_Collected data:_

══════════

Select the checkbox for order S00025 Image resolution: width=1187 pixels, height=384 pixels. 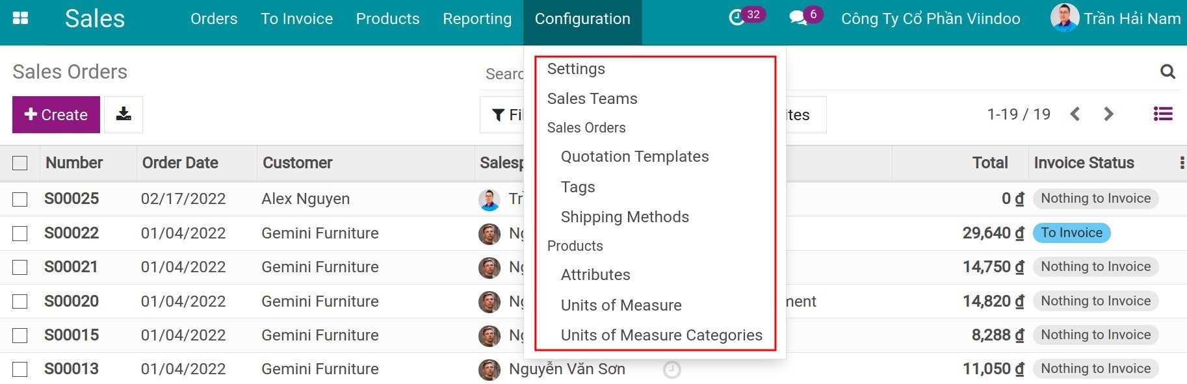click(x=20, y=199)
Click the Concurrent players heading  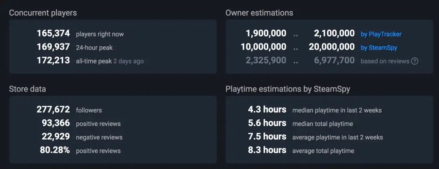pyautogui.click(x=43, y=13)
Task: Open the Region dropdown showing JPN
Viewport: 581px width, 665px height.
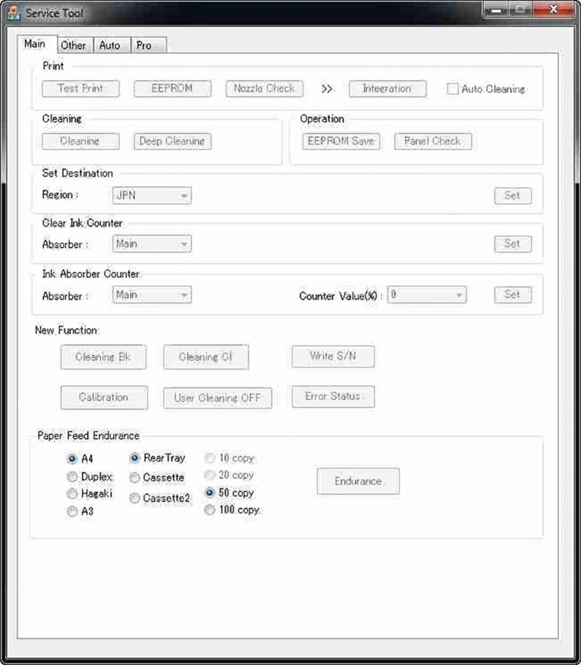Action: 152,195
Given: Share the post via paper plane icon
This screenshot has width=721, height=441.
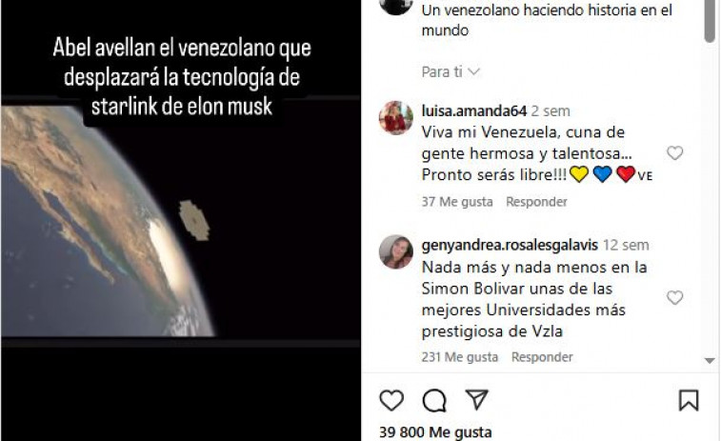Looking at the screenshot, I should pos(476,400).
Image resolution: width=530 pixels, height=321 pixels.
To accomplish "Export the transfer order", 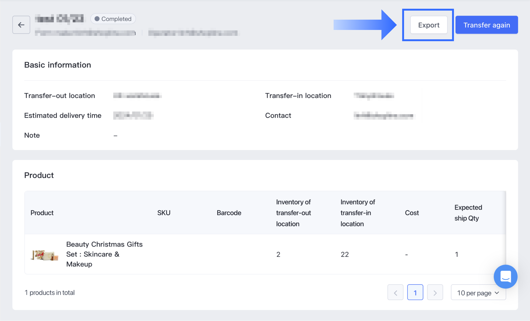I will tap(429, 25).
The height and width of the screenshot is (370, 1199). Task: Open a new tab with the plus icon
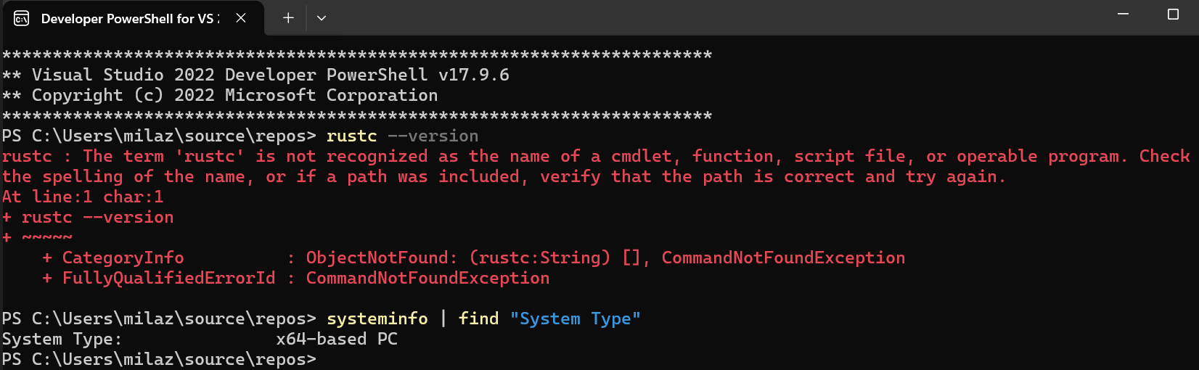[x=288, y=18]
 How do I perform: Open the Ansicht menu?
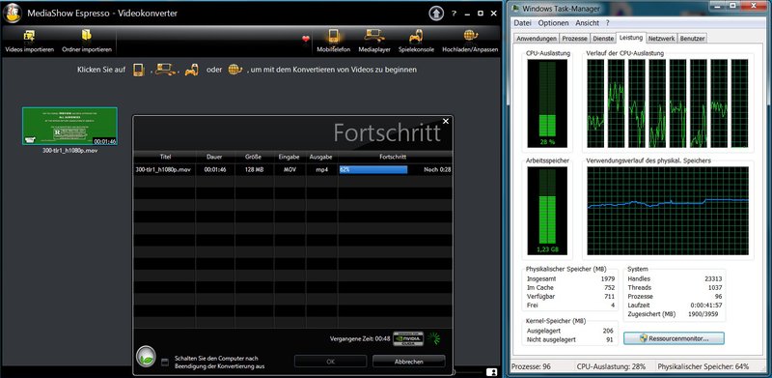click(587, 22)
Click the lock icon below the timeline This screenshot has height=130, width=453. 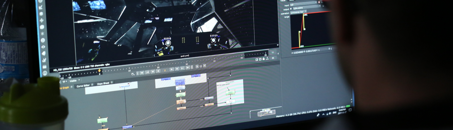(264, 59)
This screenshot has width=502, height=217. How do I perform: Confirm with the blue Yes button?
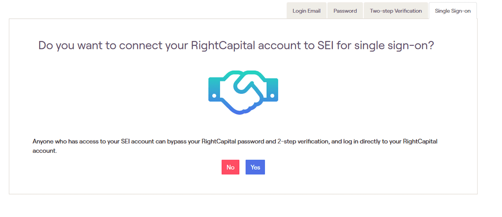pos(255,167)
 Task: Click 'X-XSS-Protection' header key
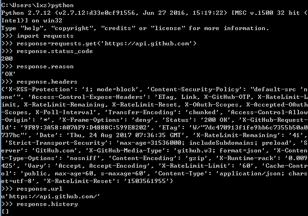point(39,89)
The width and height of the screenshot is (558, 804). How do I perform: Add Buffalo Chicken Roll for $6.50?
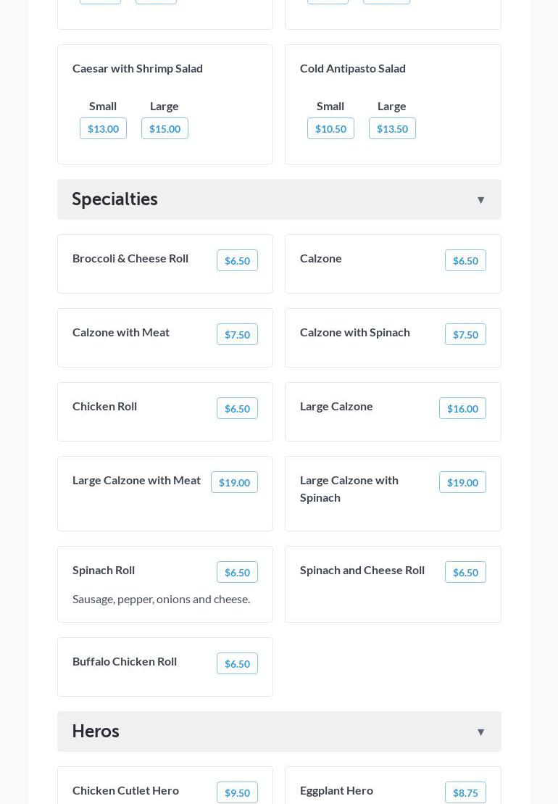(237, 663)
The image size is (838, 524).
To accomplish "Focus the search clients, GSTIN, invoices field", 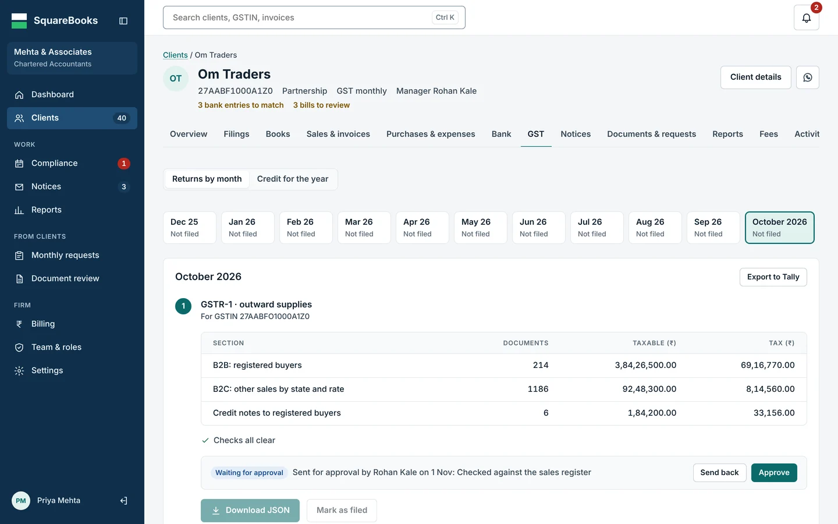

══════════

_Activity:_
A word-for-word repeat of the lines from the line with "This screenshot has width=502, height=217." to the last line of the data, both ends included and pictures left out, is all that should appear.

_Output for this exercise:_
This screenshot has width=502, height=217. How do I perform: Confirm with the blue Yes button?
pos(255,167)
 Task: Click 'X-XSS-Protection' header key
point(39,89)
The width and height of the screenshot is (558, 804). How do I perform: Add Buffalo Chicken Roll for $6.50?
(237, 663)
The image size is (838, 524).
To accomplish "Focus the search clients, GSTIN, invoices field", 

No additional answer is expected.